At least as much as investors like making money in the stock market, they dislike losing money, and therefore many of us seek ways to hedge. We want the historically strong long-term upside of the stock market, but without all the potential downside. Few other popular investment classes can lose 20%, 30%, or even 40% in a year, but stocks can, and especially for those near or in retirement (or living on lower income), such a loss can be extremely consequential. However, how can you hedge without giving up a lot of upside in the process? And how can you sell short without facing large upside losses?
The straight-up strategy of buying put options to hedge or short (which is like paying a premium to buy insurance) can be effective and caps your risk, but it is extremely expensive to maintain, and most of the puts you buy will likely expire with less value than you paid, or no value. By simply buying puts, you should expect to spend at least roughly 5% of your portfolio’s whole value, annually, to somewhat effectively protect it.
Isn’t there a less costly way to protect a portfolio? One that still limits the risk of selling short? I thought you’d like to know some of the investment shorting techniques that we often consider.
Techniques to Short (or Hedge) While Limiting Cost and Risk
Delta Neutral, Gamma Positive (DNGP)
This interesting option strategy can be paired with any short, whether a company short or an index ETF. At the same time as shorting shares, you purchase call options to cap your risk at the call strike price (plus the cost of the calls). Specifically, you purchase call options expiring in three months or less that are at or very near-the-money (meaning the strike price is at, or close to, the share price of the short). Further, you purchase twice as many call options as the shares you’re shorting. So, if you short 500 shares of a stock, you purchase 10 calls representing 1,000 shares.
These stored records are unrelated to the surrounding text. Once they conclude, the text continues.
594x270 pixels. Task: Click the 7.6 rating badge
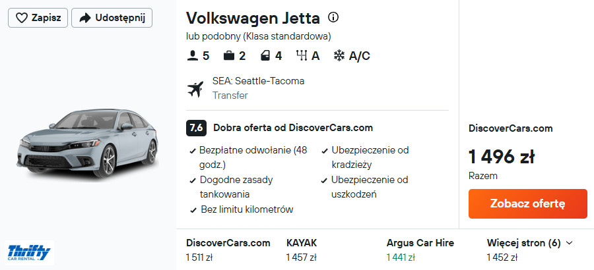[196, 128]
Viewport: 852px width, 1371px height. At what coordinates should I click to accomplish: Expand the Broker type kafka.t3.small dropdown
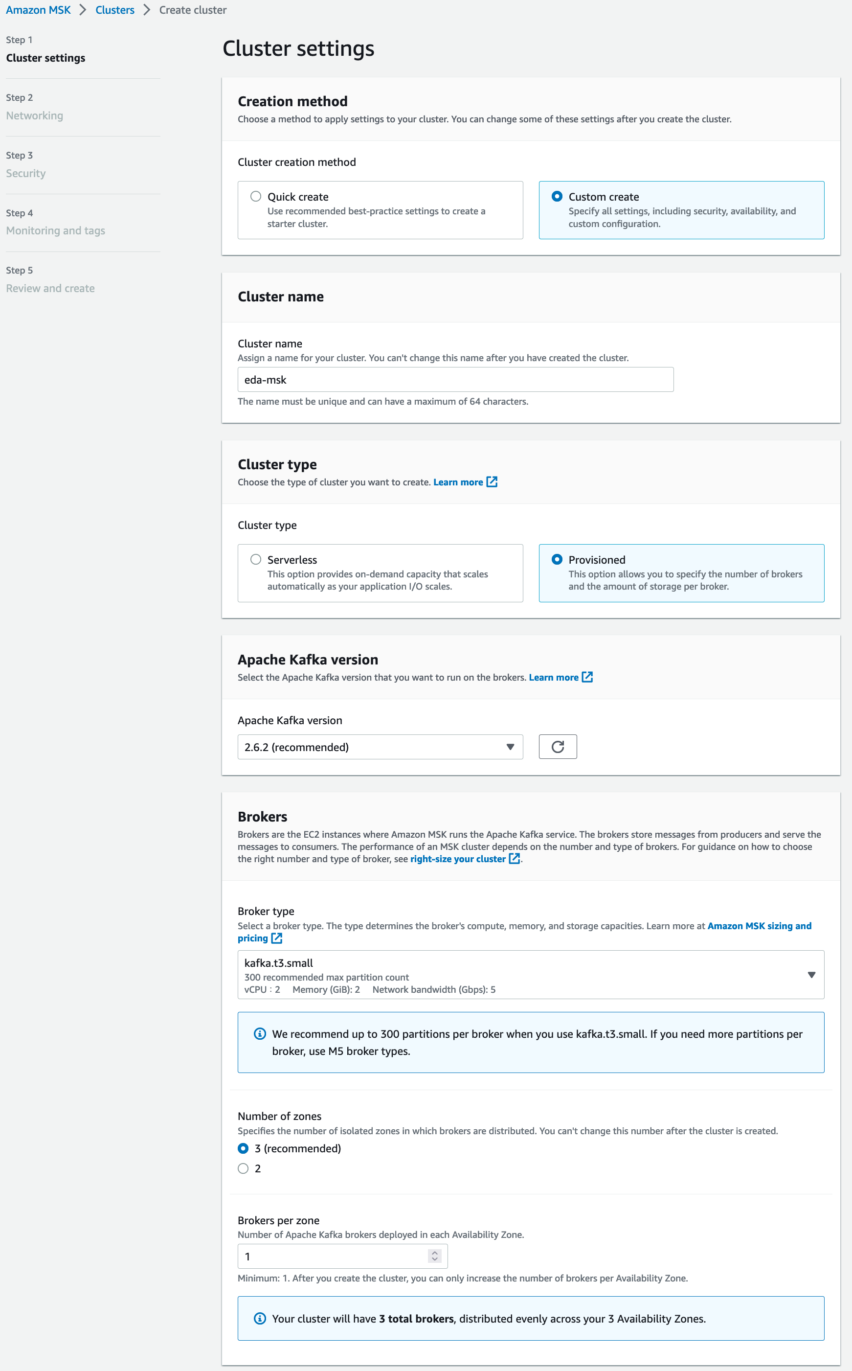coord(531,975)
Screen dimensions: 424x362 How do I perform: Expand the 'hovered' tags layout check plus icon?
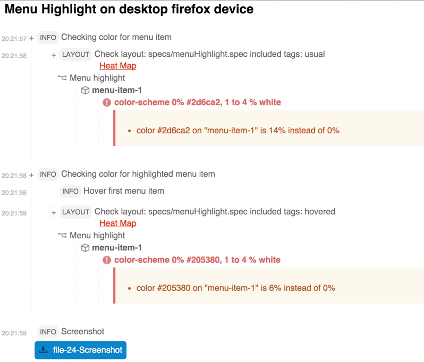tap(54, 213)
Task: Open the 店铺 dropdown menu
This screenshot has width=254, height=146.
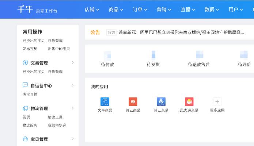Action: pyautogui.click(x=92, y=9)
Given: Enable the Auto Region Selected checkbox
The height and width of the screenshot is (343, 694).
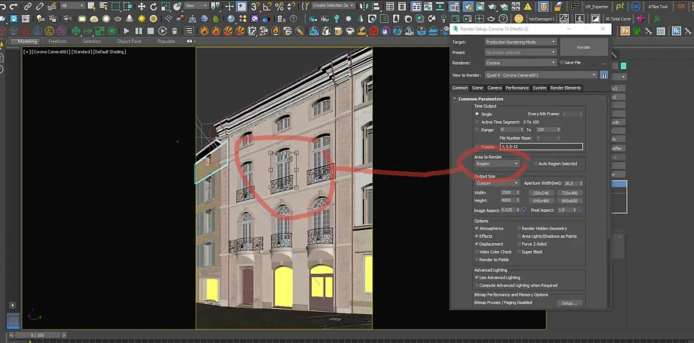Looking at the screenshot, I should 536,164.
You do this because an at-the-money option always has a delta of around 0.5. That means its value will initially change by half as much as any move in the stock price. You purchase twice as many calls to in effect target a net cash delta of 1, and to then benefit from positive gamma—gamma being the rate of change in the option’s delta as the stock moves. If the short takes off, the doubled-up call options that you own can increase in value even more than the short stock rises, potentially resulting in total profits on the strategy even as the short soars. To be wrong on a short (or a market hedge) and still make money when it rises is obviously a nice outcome.
This strategy is particularly useful for stocks that may make dramatic moves—often speculative stocks that one also believes have significant downside, but that could instead run much higher. Of course, there is a downside to buying call options, let alone twice as many: This increases the total cost of your short, leading to a lower break-even price on the strategy. So, with this strategy, ideally the stock falls soon after you short it, so you can close it at your desired profit level, and also sell the calls for some residual value. Or, the stock simply falls so far that even though the calls you bought end up worthless, you’ve made your desired net return on the short. And once again, if the stock soars, you could also make money, and your risk is 100% capped. So, there are three ways to gain. Meanwhile, the clock is ticking since your calls typically expire in less than three months. If the stock goes nowhere, you lose the call value and need to reconsider the position.
Overall, buying calls on any short greatly limits the risk of that short, even though buying calls can also meaningfully add to the break-even price of the short. That’s even more true with this strategy, but setting up a delta neutral, gamma positive (DNGP) position could let you profit even if the short soars.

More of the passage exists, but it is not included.